There was a moment when I started writing hart island where I had to make the decision to approach it as a research project or something else. I had to do some reading about the place Hart Island, which is a potter’s field in Long Island Sound, to actually learn about its past and present. Then, the more compelling thing to me was using my experience at The Poetry Project as a counterpoint—so it became a kind of “work book” or day book. What I did end up using as source material were words that I had transcribed in my notebook from the mouths of poets, quotes from the readings I hosted at The Poetry Project, which I identify at the end of the book. I also honestly felt like I couldn’t do Hart Island justice in terms of representing the amount of grief and injustice, so it felt most responsible to rely on my own subjectivity.
For ye Bernadette Mayer readers, you may recognize the reference to Mayer's writing prompt. A little more:
Rumpus: The more I read the poem “Journal of Ugly Sites,” based on [Bernadette] Mayer’s writing prompt for a “journal of ugly sights,” the more I love it. Can you speak more to the writing process for this poem—specifically, what constituted “ugly”? How did you decide what to include, what to leave out? Where did you draw the line between personal versus public?

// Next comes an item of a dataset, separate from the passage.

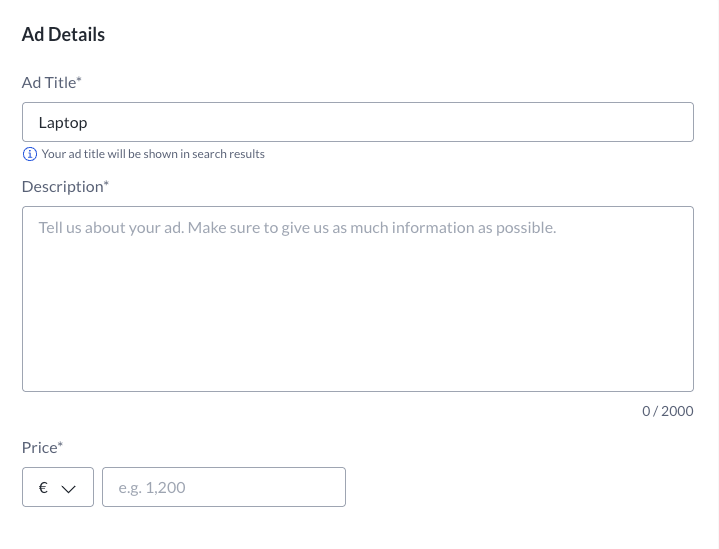Screen dimensions: 719x549
Task: Click the ad title search results hint text
Action: (x=153, y=154)
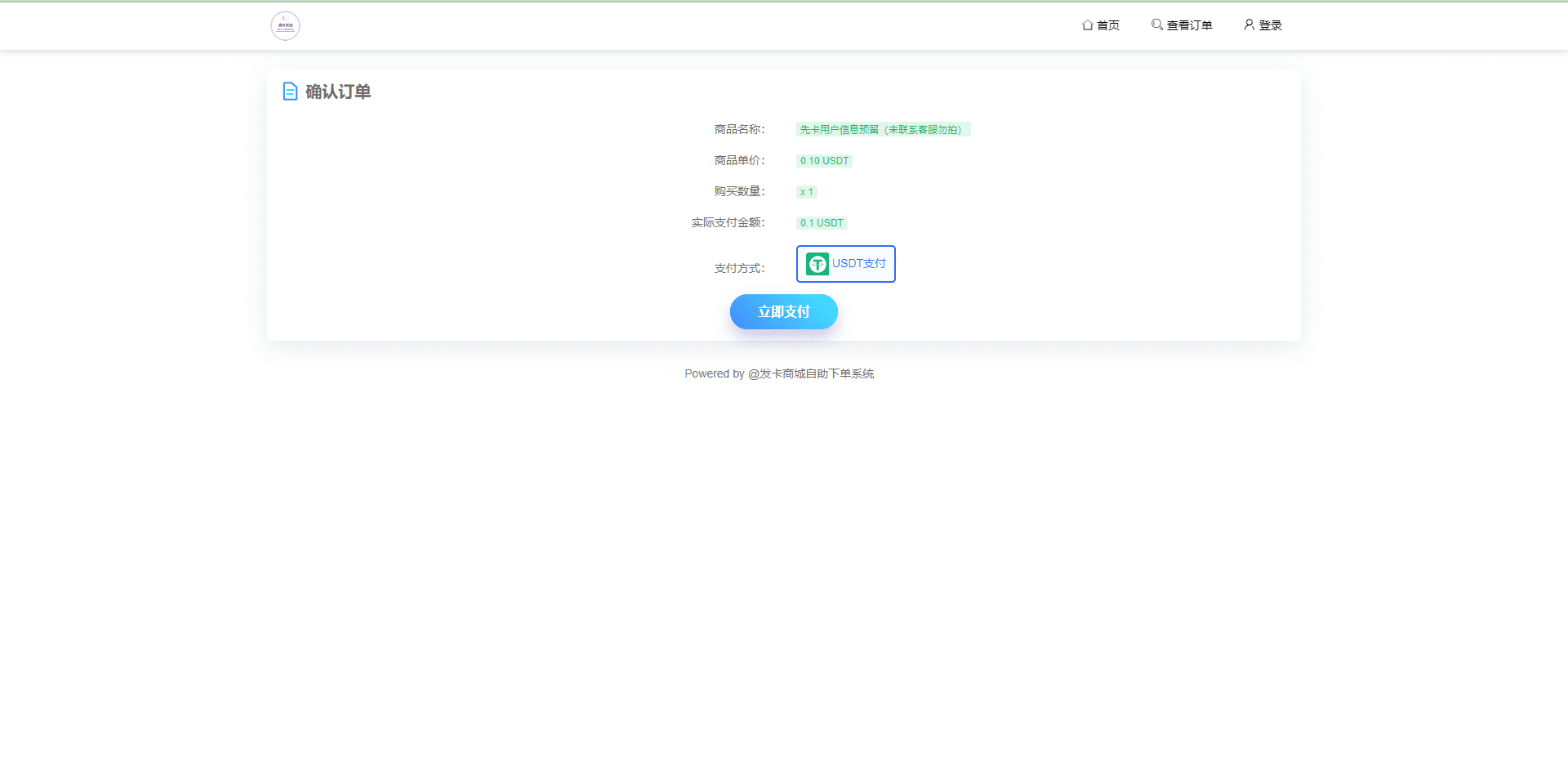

Szymaszek: I kept that journal for a year, as you know. Within that time I did take notes nearly daily. I would amass notes and then sit down with the notes, quite frequently but not daily, and work them up into the poem. Not everything made it of course, and that poem is the most edited poem I’ve ever written. I cut out about ten pages as I prepared it for publication. Ugly is a state of mind. Ugly is also that which is not beautiful, so, also, what constitutes beauty? When I tried to keep a journal of beautiful sites I got nowhere so this poem is my engagement with that “opposition.” My ethic for the poem was, I think, just the way I try to conduct myself as a person. I didn’t want to be mean-spirited or violate anyone’s trust. My partner only vetoed two lines. I sent the manuscript to friends who are in it often just to get “clearance.” I had never dropped names in poems before, or written so intimately, so I was nervous, especially about my family’s response to “5 days 4 nights,” but they’ve been great. My people have been very generous.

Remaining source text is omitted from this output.